EXERCISE BRIEF:
Nothing but the lines from the start of the records below through the line that has "1050x560 pixels." should appear, each exactly as given.

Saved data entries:
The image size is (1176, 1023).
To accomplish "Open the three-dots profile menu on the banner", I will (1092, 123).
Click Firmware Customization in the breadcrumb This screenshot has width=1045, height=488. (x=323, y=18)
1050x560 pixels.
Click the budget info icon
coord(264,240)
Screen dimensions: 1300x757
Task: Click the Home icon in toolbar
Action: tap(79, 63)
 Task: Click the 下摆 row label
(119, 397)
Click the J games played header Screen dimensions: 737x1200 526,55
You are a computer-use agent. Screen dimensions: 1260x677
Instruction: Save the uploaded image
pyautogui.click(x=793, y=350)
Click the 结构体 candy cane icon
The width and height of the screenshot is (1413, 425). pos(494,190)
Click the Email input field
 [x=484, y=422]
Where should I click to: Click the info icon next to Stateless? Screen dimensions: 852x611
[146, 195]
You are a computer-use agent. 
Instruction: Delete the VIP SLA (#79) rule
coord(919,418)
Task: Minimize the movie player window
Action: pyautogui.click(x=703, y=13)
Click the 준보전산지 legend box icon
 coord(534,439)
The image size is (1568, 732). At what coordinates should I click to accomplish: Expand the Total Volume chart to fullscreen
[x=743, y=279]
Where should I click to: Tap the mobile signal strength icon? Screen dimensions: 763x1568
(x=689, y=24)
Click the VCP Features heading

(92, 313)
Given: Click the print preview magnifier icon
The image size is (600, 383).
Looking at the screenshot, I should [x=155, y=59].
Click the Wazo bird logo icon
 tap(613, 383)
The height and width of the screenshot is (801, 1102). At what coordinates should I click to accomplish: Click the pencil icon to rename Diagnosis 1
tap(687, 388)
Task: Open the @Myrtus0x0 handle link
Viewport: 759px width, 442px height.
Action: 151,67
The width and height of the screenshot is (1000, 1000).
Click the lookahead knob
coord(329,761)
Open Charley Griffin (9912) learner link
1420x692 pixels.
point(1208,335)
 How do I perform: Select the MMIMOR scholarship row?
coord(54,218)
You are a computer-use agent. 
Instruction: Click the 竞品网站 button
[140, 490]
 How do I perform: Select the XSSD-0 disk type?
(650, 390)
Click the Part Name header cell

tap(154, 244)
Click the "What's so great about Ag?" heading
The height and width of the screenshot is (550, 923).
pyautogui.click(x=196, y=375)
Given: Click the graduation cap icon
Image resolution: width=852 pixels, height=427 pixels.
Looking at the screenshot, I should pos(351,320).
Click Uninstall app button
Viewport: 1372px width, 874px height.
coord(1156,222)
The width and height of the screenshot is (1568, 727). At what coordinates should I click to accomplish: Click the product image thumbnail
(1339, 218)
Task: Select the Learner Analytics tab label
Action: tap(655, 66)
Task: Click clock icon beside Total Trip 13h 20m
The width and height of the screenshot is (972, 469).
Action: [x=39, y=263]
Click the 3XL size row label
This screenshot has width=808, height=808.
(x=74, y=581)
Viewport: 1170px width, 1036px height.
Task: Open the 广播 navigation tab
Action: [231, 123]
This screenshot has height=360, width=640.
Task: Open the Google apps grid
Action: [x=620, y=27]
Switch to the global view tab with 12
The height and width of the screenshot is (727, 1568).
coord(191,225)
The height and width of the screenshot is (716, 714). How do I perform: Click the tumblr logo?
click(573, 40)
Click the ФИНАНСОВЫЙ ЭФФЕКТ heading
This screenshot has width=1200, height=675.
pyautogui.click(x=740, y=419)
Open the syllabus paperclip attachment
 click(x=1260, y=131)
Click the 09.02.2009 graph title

RESPONSE:
The image size is (1176, 1023).
To accomplish "Open the three-dots profile menu on the banner", I will (1092, 123).
Click Firmware Customization in the breadcrumb This screenshot has width=1045, height=488. (x=323, y=18)
1050x560 pixels.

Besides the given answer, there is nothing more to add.